La buena política – si alguna vez la hubo – naufragó irremediablemente cuando la forma se impuso sobre el fondo; cuando el mercadeo político decidió que la imagen tiene mayor relevancia que el contenido. Este último, el márketing político, según dicta la teoría tradicional, tiene como finalidad comunicar al electorado con sus candidatos, con su partido o con su gobierno de turno, buscando concretar una relación de confianza y educar al electorado sobre los planes y las mejores opciones para superar los problemas existentes y perfeccionar la realidad circundante.
Los aires de la próxima campaña electoral ya comienzan a sentirse en el ambiente local. Y, por los vientos que soplan, no habrá diferencia alguna con las campañas y el mercadeo electoral anteriores: la misma promoción articulada en torno a la apariencia de los aspirantes, quienes con efusivas muestras de cariño no escatimarán ni besos ni abrazos para dejar constancia de sus profundas preocupaciones por el destino y la suerte de niños, ancianos y de todo aquel incauto dispuesto a creer en el nuevo cuento.
El mundo fue sacudido desde sus bases durante los tres últimos años.
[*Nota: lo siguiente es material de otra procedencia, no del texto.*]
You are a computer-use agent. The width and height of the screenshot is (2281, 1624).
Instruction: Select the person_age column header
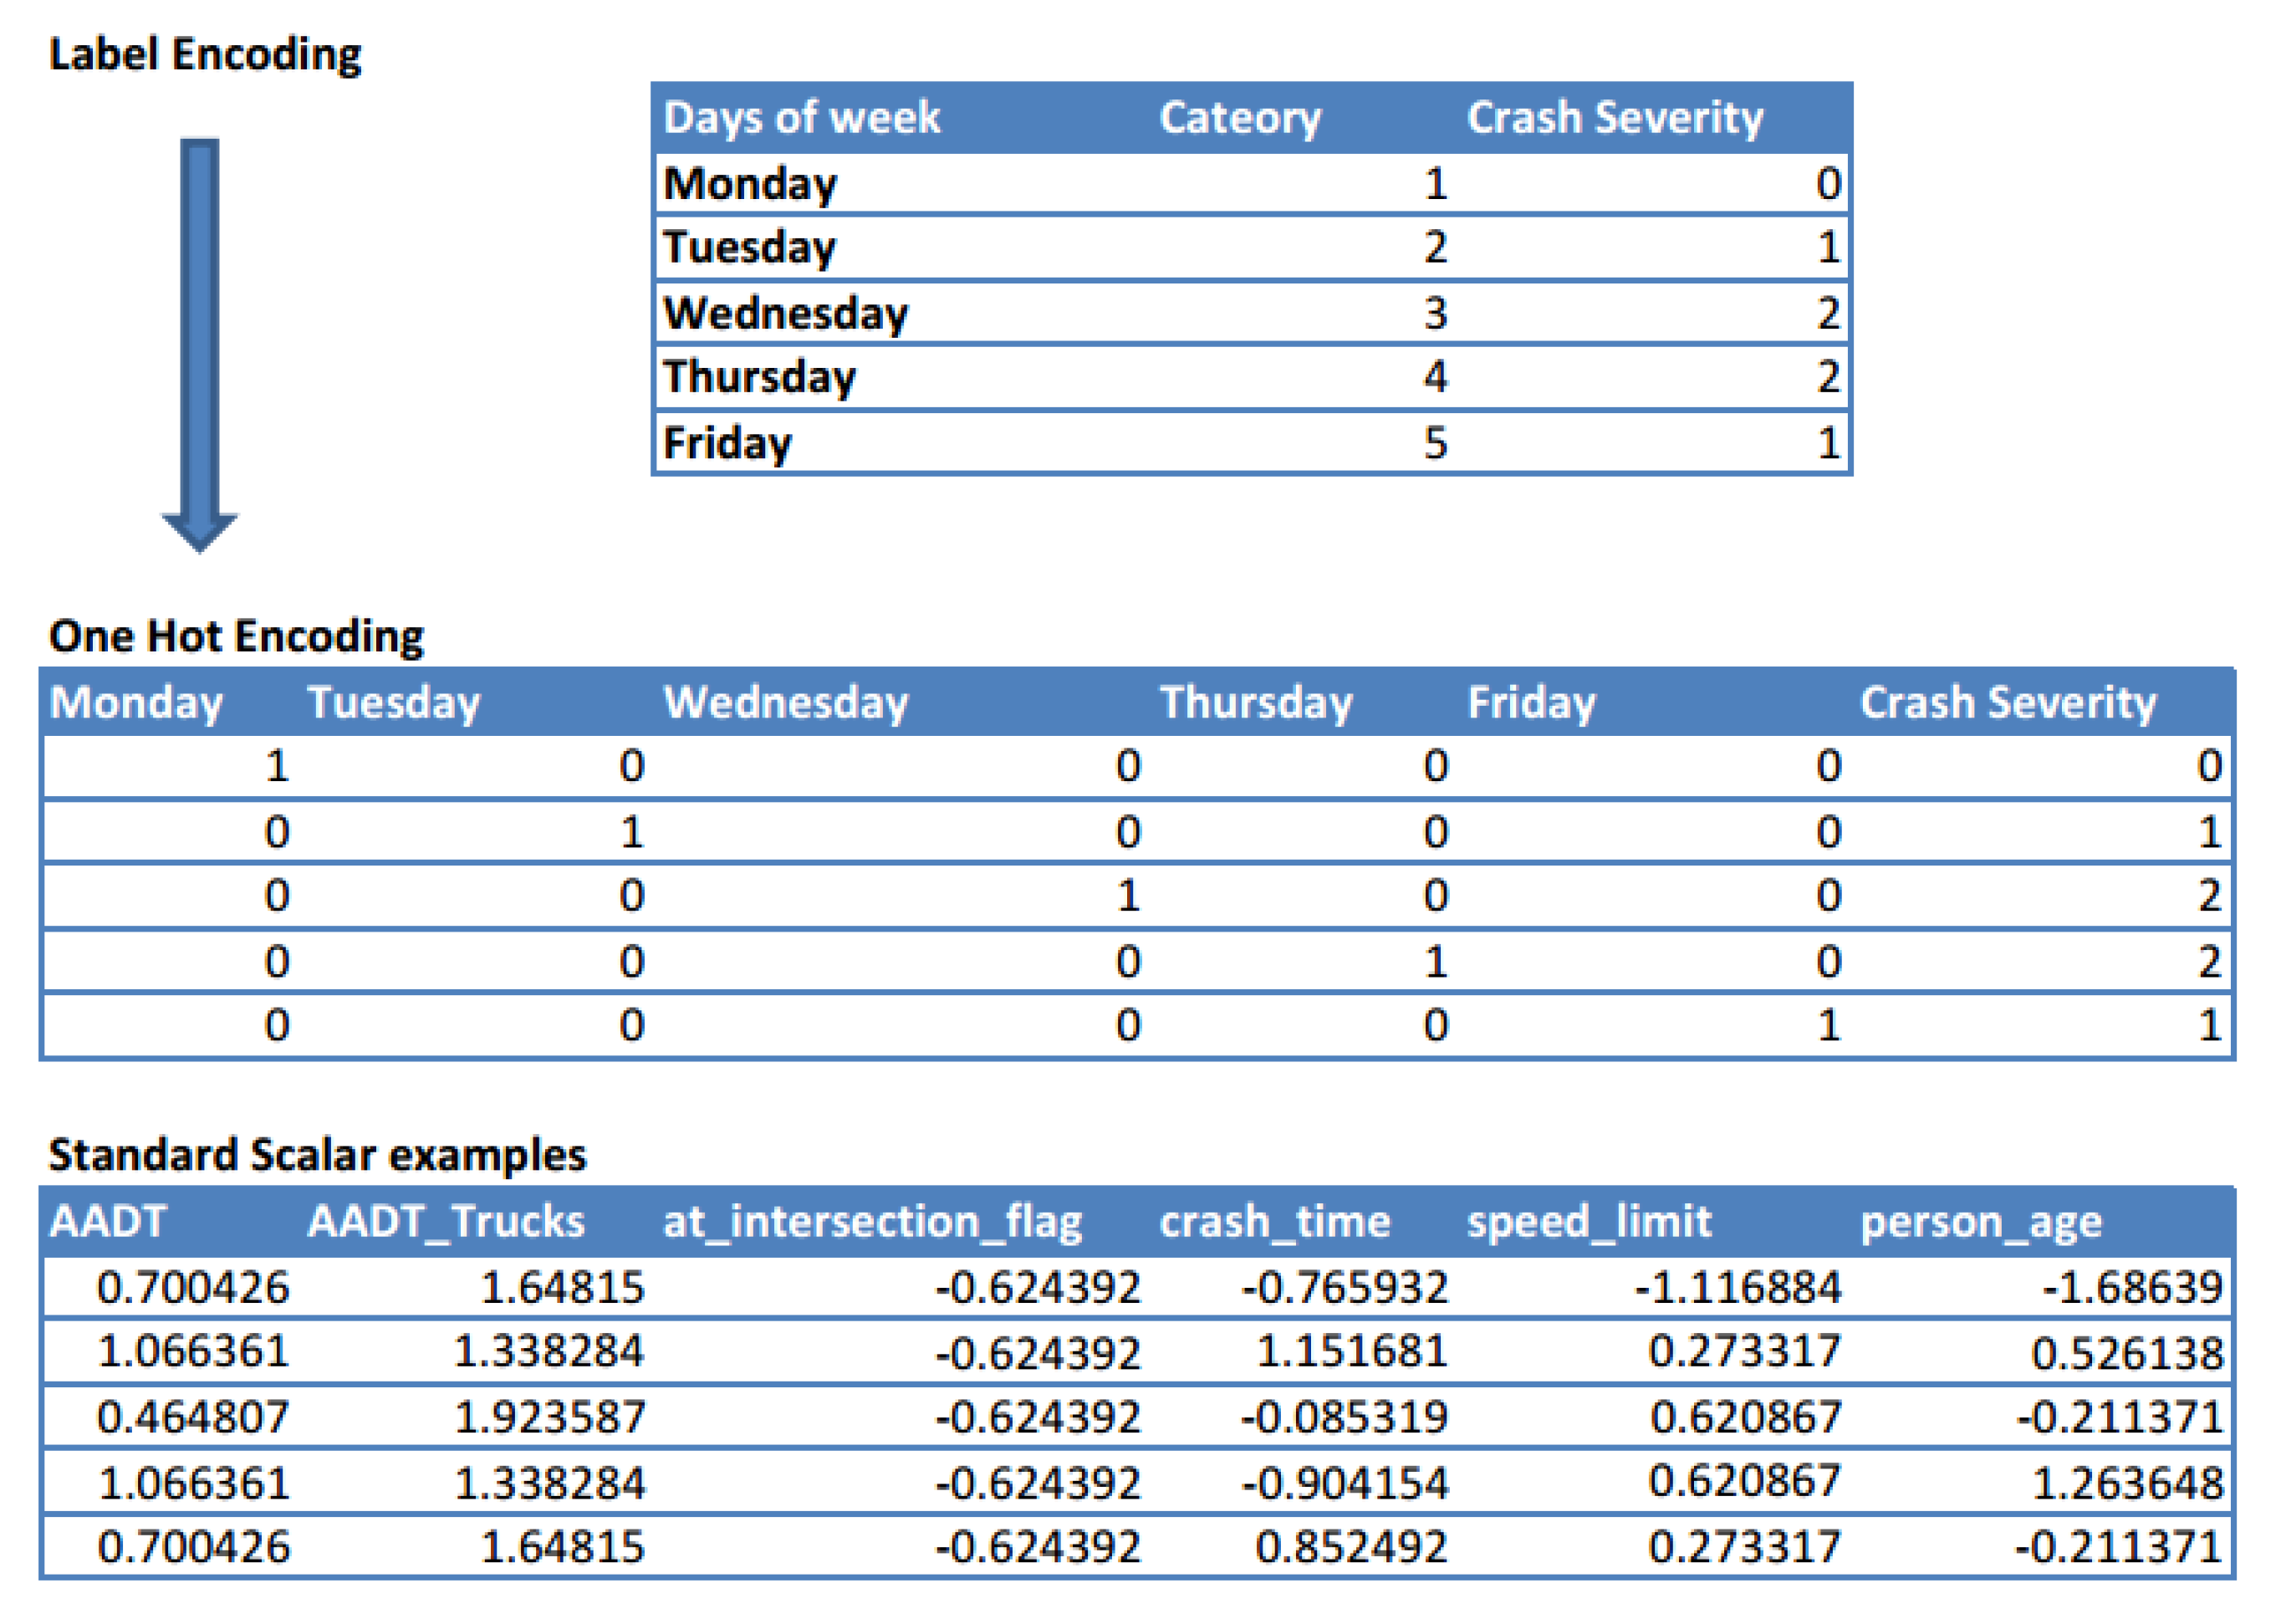tap(1980, 1222)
Y la fuerza transformadora de la pandemia alcanzó tan descomunales niveles que ha reconfigurado todo el paisaje del mundo actual. Sus efectos continúan manifestándose en el imparable impulso que inyectó a los procesos de cambios globales.
Corresponde a cada uno de los ciudadanos de esta nación decidir si continúa prestando oídos al mercadeo vacío y cosmético que promueve la imagen de personajes insustanciales cuyo único aporte es la degradación política, social y moral que carcome al país. Hora es de elevar los requisitos y expectativas, y desechar a todo aspirante que no cuente con planes y sólidas propuestas para construir el futuro que la nación se merece.